A(n) __________ port, also known as a monitoring port, is a specially configured connection on a network device that is capable of viewing all of the traffic that moves through the entire device.

A signature-based IDPS is sometimes called a(n) ____________________-based IDPS.

The ability to detect a target computer's __________ is very valuable to an attacker.

Activities that scan network locales for active systems and then identify the network services offered by the host systems are known as __________.

Most network behavior analysis system sensors can be deployed in __________ mode only, using the same connection methods as network-based IDPSs.

A(n) ____________________ is a honeypot that has been protected so that it cannot be easily compromised.

__________ testing is a straightforward testing technique that looks for vulnerabilities in a program or protocol by feeding random input to the program or a network running the protocol.

Passive scanners are advantageous in that they require vulnerability analysts to get approval prior to testing.

A wireless security toolkit should include the ability to sniff wireless traffic, scan wireless hosts, and assess the level of privacy or confidentiality afforded on the wireless network. _________________________

An IDPS can be configured to dial a phone number and produce an alphanumeric page or other type of signal or message.

__________ is the action of luring an individual into committing a crime to get a conviction.

In DNS cache poisoning, valid packets exploit poorly configured DNS servers to inject false information and corrupt the servers' answers to routine DNS queries from other systems on the network.
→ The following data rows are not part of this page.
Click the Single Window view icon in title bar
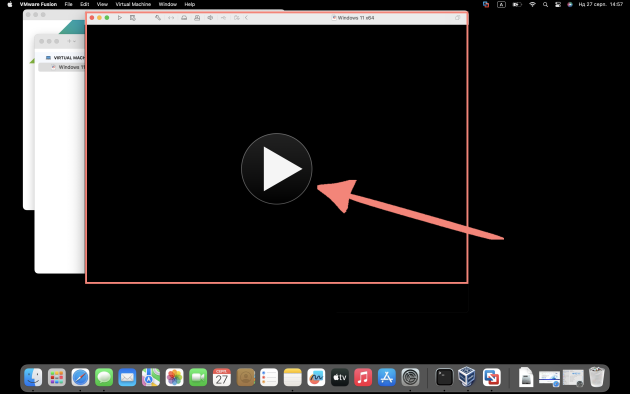Viewport: 630px width, 394px height. point(458,18)
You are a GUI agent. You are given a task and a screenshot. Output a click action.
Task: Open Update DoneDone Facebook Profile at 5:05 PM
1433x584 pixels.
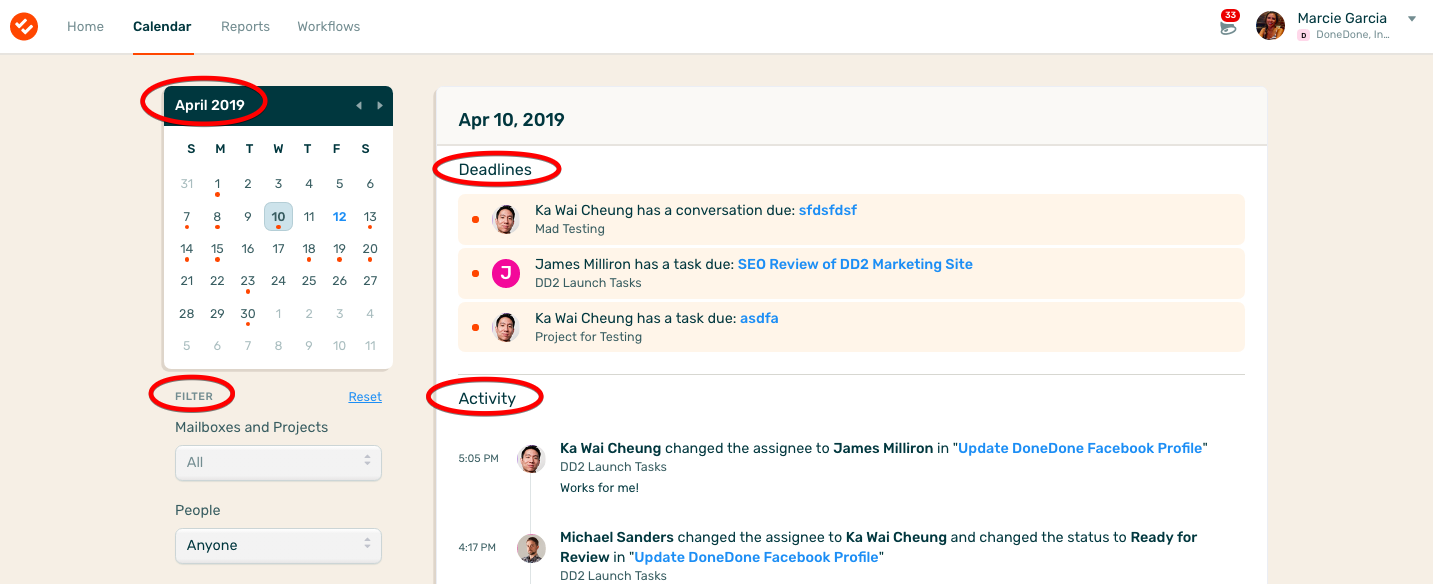tap(1080, 448)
An HIDPS is optimized to detect multihost scanning, and it is able to detect the scanning of non-host network devices, such as routers or switches.

A(n) NIDPS functions on the host system, where encrypted traffic will have been decrypted and is available for processing. _________________________

A strategy based on the concept of defense in depth is likely to include intrusion detection systems, active vulnerability scanners, passive vulnerability scanners, automated log analyzers, and protocol analyzers.
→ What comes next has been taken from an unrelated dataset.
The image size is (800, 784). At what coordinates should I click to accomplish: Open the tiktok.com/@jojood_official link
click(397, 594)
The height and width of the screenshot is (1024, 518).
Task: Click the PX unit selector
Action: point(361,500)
IDPSs can help the organization protect its assets when its networks and systems are exposed to ____________________ vulnerabilities or are unable to respond to a rapidly changing threat environment.

Enticement is the action of luring an individual into committing a crime to get a conviction. _________________________

Using __________, the system reviews the log files generated by servers, network devices, and even other IDPSs.

Port explorers are tools used both by attackers and defenders to identify (or fingerprint) the computers that are active on a network, as well as the ports and services active on those computers, the functions and roles the machines are fulfilling, and other useful information. _________________________

__________ applications use a combination of techniques to detect an intrusion and then trace it back to its source.